═══ Records for this exercise ═══

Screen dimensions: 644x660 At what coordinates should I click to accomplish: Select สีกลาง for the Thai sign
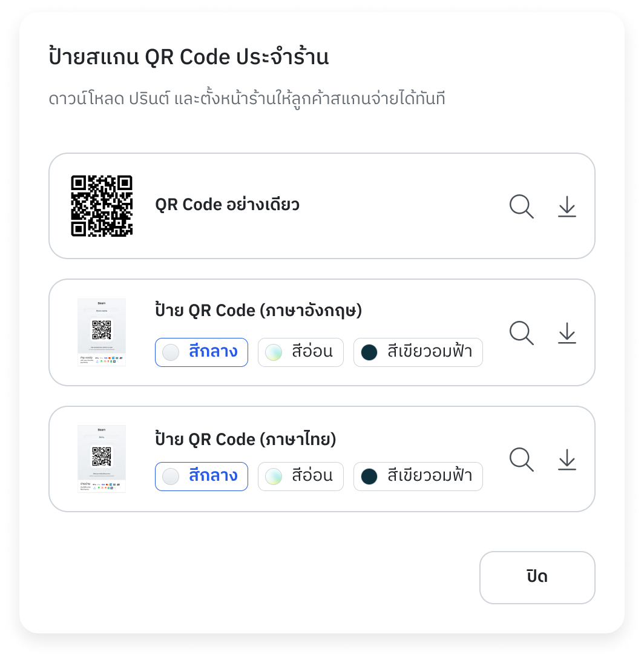click(x=202, y=477)
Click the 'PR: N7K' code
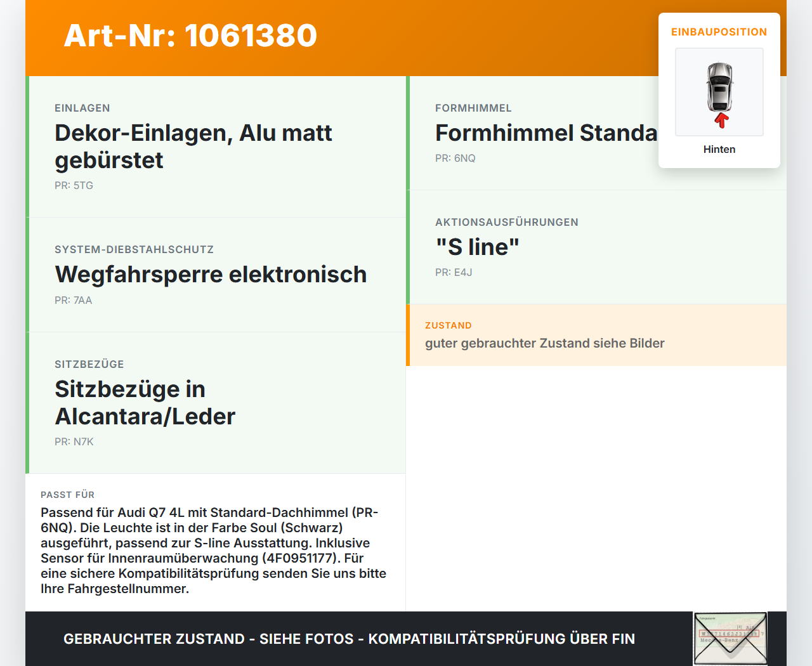812x666 pixels. (74, 441)
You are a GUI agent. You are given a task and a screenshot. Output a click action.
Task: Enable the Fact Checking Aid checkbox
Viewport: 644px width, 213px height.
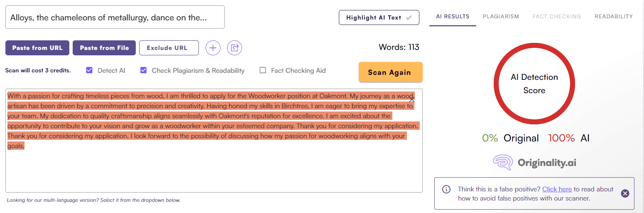(263, 70)

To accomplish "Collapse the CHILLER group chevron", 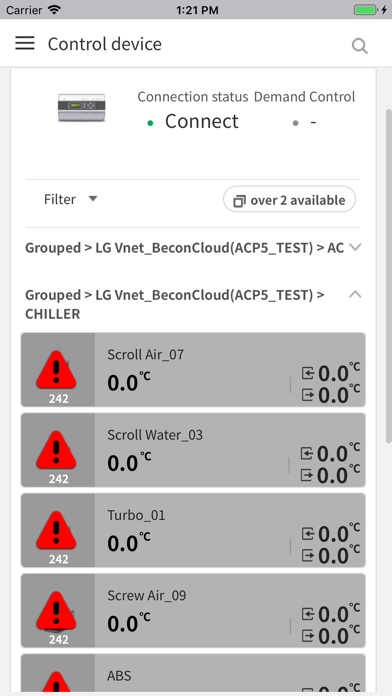I will click(355, 294).
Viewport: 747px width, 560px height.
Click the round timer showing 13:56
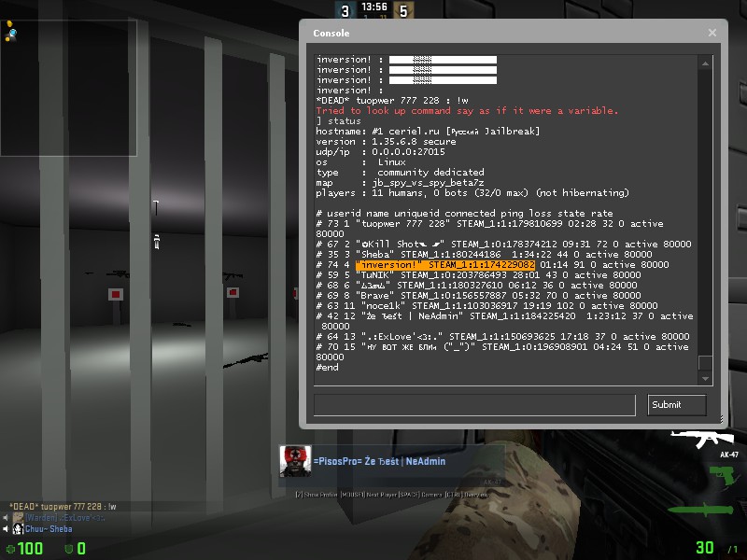pyautogui.click(x=374, y=7)
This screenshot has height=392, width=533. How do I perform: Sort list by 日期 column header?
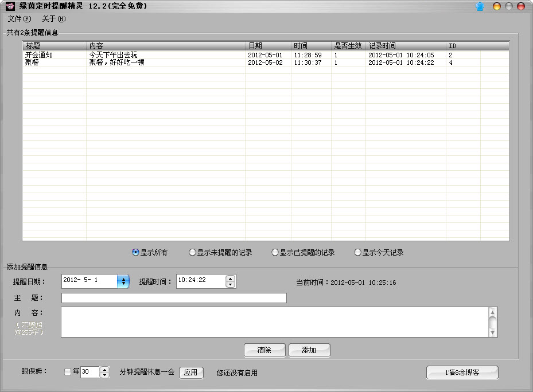(x=267, y=45)
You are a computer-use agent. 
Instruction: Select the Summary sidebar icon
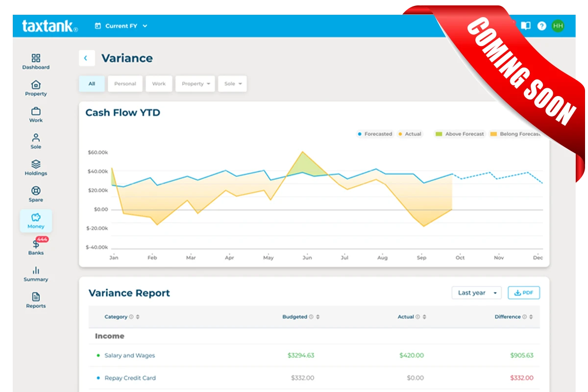coord(35,273)
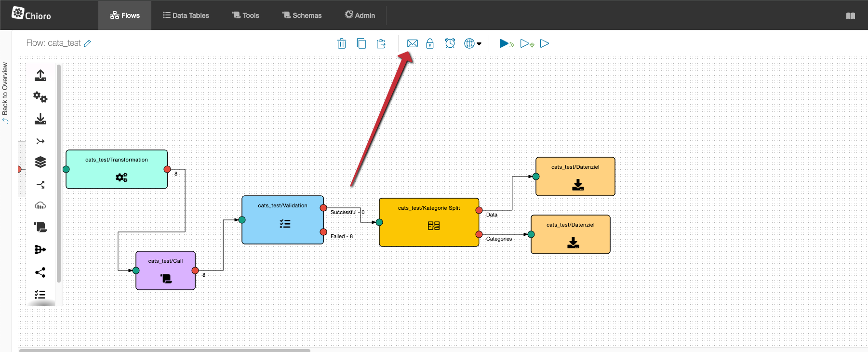Image resolution: width=868 pixels, height=352 pixels.
Task: Open the globe dropdown arrow
Action: coord(479,44)
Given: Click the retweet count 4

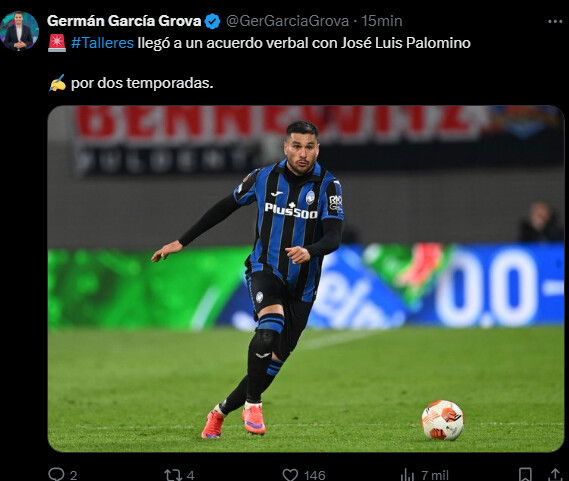Looking at the screenshot, I should click(191, 475).
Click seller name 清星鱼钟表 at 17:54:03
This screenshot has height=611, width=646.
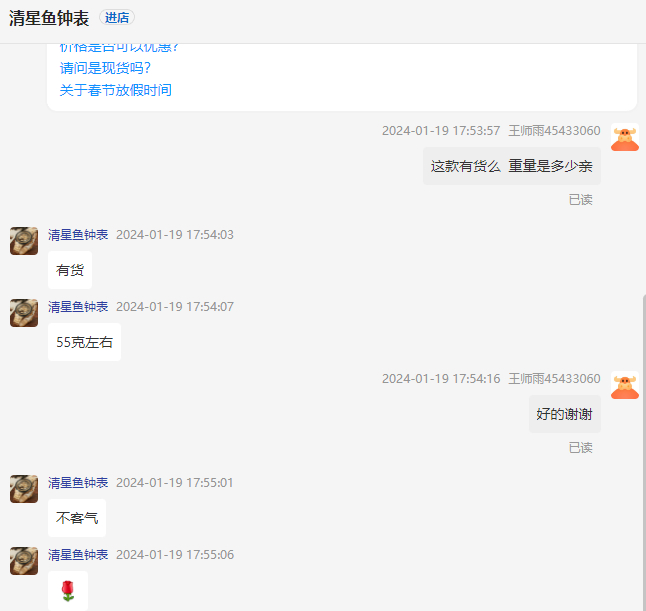click(x=78, y=235)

═══

# [Task to complete]
Scan the data above; copy every line where "agent" appears.

# [Reply to the exercise]
You are a GUI agent. You are given a task and a screenshot. Output a click action.
You are a computer-use agent. 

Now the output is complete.